Efficient and Scalable Provenance Tracking for LLM-Generated Code Snippets

Large language models (LLMs) for code completion and generation are increasingly used in software development, yet they may reproduce training examples verbatim and without authorship attribution, raising legal and ethical concerns around plagiarism and license compliance. Classical fingerprint-based plagiarism detectors based on fingerprinting, such as Winnowing, remain highly effective, yet the inspection requires comparing fragments of code to the entire training set, and their linear-time search makes them impractical for the billion-scale corpora used to train modern code LLMs. To bridge this gap, we introduce SOURCETRACKER, a 300M-parameter encoder tailored for code retrieval, together with a hybrid two-stage provenance-tracking pipeline HYBRIDSOURCETRACKER (HST). HST first narrows down a small set of candidate snippets via vector search, then re-ranks those candidates using Winnowing on exact fingerprints. We train and evaluate our system on a 10M-snippet subset of the THESTACKV2 dataset, with both verbatim and adapted snippets that emulate realistic identifier renaming. On an in vitro 100k-snippet search space with adapted queries, our hybrid approach reaches a mean reciprocal rank on par with Winnowing for 30-token fragments. Then, starting from windows >= 60 tokens, it consistently over-performs by up to 5.4% while preserving logarithmic-time query complexity. In a complementary evaluation using an LLM-based judge, we find that many retrieved snippets not labeled as ground truth are still highly similar to the expected sources, particularly with longer context windows, and thus remain useful for end users. Overall, our results demonstrate that integrating vector search with fingerprinting enables scalable, high-precision provenance tracking for code produced by LLMs.

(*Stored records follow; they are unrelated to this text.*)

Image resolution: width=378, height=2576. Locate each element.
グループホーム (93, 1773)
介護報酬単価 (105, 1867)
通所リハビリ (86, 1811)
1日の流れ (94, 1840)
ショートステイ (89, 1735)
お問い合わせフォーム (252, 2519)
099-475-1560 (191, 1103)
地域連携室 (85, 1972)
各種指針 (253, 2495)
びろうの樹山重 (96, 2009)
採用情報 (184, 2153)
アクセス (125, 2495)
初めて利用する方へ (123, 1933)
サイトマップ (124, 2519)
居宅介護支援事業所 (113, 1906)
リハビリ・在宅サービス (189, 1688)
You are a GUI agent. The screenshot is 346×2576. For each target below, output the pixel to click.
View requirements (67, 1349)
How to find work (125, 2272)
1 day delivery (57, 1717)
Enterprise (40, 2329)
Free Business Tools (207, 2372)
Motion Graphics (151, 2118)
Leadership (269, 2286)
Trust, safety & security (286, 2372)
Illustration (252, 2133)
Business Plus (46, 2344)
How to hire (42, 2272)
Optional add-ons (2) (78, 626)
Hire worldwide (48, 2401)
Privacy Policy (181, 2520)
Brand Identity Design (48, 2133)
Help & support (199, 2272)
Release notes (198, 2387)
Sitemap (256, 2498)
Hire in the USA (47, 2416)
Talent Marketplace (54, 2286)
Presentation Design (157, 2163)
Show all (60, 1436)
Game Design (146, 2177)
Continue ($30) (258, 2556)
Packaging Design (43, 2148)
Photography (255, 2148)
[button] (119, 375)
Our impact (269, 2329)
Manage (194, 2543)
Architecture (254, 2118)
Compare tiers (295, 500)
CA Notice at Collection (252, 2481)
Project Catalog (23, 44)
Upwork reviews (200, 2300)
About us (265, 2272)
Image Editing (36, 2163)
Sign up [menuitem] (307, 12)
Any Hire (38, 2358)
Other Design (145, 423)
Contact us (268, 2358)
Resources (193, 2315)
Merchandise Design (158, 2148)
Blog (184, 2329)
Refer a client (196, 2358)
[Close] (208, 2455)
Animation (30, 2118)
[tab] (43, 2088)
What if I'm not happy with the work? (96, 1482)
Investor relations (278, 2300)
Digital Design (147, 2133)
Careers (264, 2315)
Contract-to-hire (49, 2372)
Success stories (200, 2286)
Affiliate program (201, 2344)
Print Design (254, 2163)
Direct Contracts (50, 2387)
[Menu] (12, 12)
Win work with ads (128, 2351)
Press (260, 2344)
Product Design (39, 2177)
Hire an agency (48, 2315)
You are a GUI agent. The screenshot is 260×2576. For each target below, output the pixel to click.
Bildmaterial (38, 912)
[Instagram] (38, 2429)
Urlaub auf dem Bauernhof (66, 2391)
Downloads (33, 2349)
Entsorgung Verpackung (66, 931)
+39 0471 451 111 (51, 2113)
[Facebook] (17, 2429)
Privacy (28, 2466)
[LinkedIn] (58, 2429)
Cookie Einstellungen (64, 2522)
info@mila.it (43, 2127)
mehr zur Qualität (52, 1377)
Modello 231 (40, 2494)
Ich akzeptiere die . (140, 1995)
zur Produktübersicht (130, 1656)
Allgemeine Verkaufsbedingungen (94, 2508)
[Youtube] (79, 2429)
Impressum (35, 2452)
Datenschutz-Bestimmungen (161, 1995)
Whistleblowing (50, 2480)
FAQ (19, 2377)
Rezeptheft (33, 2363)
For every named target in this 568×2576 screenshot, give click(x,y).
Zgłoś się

翻译：用于代码补全与生成的大型语言模型（LLM）在软件开发中的应用日益广泛，但它们可能逐字复现训练样例且未标注作者归属，由此引发关于抄袭和许可合规性的法律与伦理问题。基于指纹特征的传统抄袭检测算法（如Winnowing）仍保持高效性，但检测过程需要将代码片段与整个训练集比对，其线性时间搜索复杂度使得这类方法无法适用于现代代码LLM训练所用的十亿级语料库。为解决这一挑战，我们提出SOURCETRACKER——一个专为代码检索定制的3亿参数编码器，并构建了混合两阶段溯源追踪流水线HYBRIDSOURCETRACKER（HST）。HST首先通过向量搜索缩小候选片段集，随后基于精确指纹特征采用Winnowing算法对候选结果进行重排序。我们在THESTACKV2数据集的1000万片段子集上训练与评估系统，该数据集包含模拟真实标识符重命名的逐字复现片段与改编片段。在包含10万片段搜索空间及改编查询的离体验证中，我们的混合方法对30词元片段实现了与Winnowing相当的平均倒数排名。当窗口长度增至60词元以上时，该方法持续取得最高达5.4%的性能提升，同时保持对数级查询复杂度。在基于LLM的补充评测中，我们发现许多未被标注为真实来源的检索片段仍与预期源高度相似（尤其在更长上下文窗口下），因而对终端用户具有实际价值。整体而言，我们的研究证明，将向量搜索与指纹特征相结合，能够为LLM生成的代码实现可扩展的高精度溯源追踪。